▶ [Passage shown]
=-=-=-=-=
Conviction In Chinese Ammunition Case is Upheld on Appeal

July 23, 2012

On June 27, 2012, the United States Court of Appeals for the Eleventh Circuit affirmed the convictions and four-year prison sentence of Ralph Merrill, an investor in AEY and a munitions dealer based in Miami Beach, Florida.  Merrill was charged with concealing from the government that the millions of rounds of ammunition AEY sold pursuant to a $298 million dollar Army contract were actually manufactured by a Communist Chinese military company even though AEY’s  contract with the Army prohibited the delivery of such ammunition. See United States v. Merrill, No. 11-11432 (11th Cir. June 27, 2012).  Mr. Merrill was convicted of one count of conspiracy to commit false statements, major fraud, and wire fraud, 21 substantive counts of major fraud and 11 counts of wire fraud.

The case received significant media coverage, including a detailed article in Rolling Stone (The Stoner Arms Dealers: How Two American Kids Became Big-Time Weapons Traders, March 31, 2011), particularly because of the size of the contract, the brazen nature of the conduct, and the youth of Merrill’s co-defendants.
=-=-=-=-=
▶ [Data records]
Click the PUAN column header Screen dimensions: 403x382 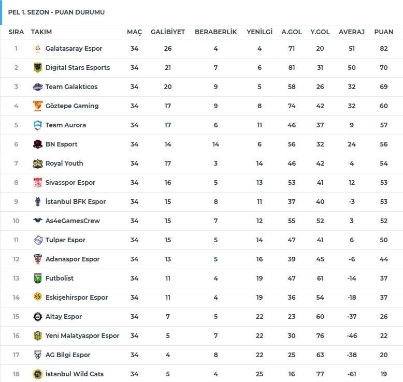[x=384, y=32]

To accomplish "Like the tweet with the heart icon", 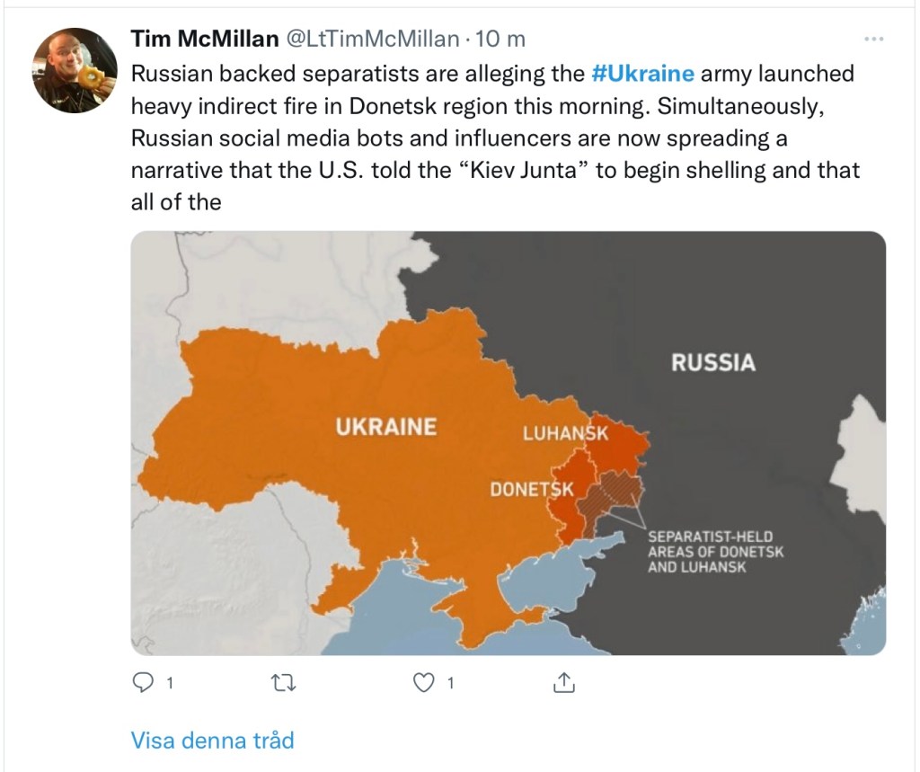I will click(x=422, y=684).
=-=-=-=-=
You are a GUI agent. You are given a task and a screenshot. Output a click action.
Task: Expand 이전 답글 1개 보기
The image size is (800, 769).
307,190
=-=-=-=-=
▶ [Written instruction 1]
According to the article on the Chinese ammunition case, which court affirmed Ralph Merrill's convictions and sentence?
▶ [Written instruction 2]
From the article on the Chinese ammunition case, return the text starting with "On June 27, 2012, the" and going on through "of wire fraud.".
The records have no connection to the article on the Chinese ammunition case.

▶ [Exercise response 1]
The United States Court of Appeals for the Eleventh Circuit.

▶ [Exercise response 2]
On June 27, 2012, the United States Court of Appeals for the Eleventh Circuit affirmed the convictions and four-year prison sentence of Ralph Merrill, an investor in AEY and a munitions dealer based in Miami Beach, Florida.  Merrill was charged with concealing from the government that the millions of rounds of ammunition AEY sold pursuant to a $298 million dollar Army contract were actually manufactured by a Communist Chinese military company even though AEY’s  contract with the Army prohibited the delivery of such ammunition. See United States v. Merrill, No. 11-11432 (11th Cir. June 27, 2012).  Mr. Merrill was convicted of one count of conspiracy to commit false statements, major fraud, and wire fraud, 21 substantive counts of major fraud and 11 counts of wire fraud.